| Saved entries |
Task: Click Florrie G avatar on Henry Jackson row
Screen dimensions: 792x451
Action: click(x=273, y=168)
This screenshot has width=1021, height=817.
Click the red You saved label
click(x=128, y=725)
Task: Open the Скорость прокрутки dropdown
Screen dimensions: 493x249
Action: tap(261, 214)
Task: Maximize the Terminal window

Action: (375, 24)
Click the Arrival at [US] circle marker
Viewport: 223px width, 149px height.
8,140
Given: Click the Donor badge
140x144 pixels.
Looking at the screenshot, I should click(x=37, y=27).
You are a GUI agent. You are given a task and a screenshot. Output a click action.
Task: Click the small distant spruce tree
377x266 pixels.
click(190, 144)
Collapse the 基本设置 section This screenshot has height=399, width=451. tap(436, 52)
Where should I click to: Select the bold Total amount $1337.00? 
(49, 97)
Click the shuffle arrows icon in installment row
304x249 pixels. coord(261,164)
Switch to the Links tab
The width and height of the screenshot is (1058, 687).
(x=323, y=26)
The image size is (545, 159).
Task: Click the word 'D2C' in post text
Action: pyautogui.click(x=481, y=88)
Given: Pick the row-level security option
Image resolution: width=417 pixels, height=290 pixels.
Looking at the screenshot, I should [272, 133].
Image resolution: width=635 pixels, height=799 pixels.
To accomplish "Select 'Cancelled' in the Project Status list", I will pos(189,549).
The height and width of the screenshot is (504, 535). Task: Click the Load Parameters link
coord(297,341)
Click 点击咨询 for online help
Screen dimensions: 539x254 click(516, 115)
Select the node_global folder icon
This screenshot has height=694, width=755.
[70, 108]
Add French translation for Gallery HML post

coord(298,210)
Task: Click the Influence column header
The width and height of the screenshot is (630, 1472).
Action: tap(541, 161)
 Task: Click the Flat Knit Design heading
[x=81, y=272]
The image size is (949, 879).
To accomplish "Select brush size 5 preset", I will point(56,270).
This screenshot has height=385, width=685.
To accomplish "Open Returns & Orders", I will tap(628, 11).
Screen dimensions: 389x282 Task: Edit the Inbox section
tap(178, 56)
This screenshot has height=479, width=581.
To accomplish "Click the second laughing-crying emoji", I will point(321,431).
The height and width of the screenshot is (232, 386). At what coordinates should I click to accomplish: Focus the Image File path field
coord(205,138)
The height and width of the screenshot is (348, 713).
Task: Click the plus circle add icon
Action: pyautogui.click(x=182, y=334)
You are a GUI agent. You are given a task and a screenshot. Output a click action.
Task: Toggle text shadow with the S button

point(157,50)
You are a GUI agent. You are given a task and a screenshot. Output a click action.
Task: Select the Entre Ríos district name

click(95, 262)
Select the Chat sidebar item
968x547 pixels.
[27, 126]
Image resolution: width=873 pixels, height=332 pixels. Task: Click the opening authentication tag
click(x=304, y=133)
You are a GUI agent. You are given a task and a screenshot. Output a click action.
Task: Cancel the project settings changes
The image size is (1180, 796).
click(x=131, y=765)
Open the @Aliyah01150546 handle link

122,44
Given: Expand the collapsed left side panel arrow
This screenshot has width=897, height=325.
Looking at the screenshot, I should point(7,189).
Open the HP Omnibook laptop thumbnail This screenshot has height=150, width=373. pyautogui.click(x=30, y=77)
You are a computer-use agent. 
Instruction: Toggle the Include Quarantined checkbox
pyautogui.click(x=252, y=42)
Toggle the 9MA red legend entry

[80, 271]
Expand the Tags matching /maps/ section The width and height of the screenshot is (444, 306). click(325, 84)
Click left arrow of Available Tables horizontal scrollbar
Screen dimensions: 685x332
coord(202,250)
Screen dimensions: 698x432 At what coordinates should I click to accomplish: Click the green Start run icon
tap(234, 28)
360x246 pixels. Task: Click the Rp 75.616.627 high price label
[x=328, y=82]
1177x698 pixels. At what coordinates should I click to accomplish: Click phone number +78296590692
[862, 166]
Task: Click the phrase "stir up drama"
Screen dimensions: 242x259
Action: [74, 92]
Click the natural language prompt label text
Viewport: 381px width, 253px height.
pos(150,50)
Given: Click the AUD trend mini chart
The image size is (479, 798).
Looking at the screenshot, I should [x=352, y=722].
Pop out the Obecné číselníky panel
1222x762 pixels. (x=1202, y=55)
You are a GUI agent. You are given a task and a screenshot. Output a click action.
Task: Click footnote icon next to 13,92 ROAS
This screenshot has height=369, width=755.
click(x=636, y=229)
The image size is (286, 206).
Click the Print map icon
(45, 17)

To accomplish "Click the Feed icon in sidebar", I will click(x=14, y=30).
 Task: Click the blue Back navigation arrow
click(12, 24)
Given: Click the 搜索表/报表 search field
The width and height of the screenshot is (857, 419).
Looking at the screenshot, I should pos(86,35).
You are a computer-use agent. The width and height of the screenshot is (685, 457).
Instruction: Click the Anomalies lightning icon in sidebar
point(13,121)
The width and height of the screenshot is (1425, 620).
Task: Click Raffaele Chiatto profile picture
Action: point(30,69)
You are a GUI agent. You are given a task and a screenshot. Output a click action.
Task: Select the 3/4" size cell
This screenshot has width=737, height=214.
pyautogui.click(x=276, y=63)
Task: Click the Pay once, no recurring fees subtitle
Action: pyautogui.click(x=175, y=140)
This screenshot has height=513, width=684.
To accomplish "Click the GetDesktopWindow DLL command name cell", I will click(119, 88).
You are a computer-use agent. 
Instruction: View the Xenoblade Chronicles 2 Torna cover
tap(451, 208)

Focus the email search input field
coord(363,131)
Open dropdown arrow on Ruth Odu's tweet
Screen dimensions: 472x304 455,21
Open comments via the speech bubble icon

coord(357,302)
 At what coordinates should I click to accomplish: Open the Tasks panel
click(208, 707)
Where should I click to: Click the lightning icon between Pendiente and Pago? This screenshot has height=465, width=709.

| What this task involves |
The required output is the exact run of lines from the beginning of the records to the line with "Task: Click the small distant spruce tree", that line included.

| Solution |
Task: Click Florrie G avatar on Henry Jackson row
Screen dimensions: 792x451
Action: click(x=273, y=168)
This screenshot has width=1021, height=817.
Click the red You saved label
click(x=128, y=725)
Task: Open the Скорость прокрутки dropdown
Screen dimensions: 493x249
Action: tap(261, 214)
Task: Maximize the Terminal window

Action: (375, 24)
Click the Arrival at [US] circle marker
Viewport: 223px width, 149px height.
8,140
Given: Click the Donor badge
140x144 pixels.
Looking at the screenshot, I should click(x=37, y=27).
You are a GUI agent. You are given a task and a screenshot. Output a click action.
Task: Click the small distant spruce tree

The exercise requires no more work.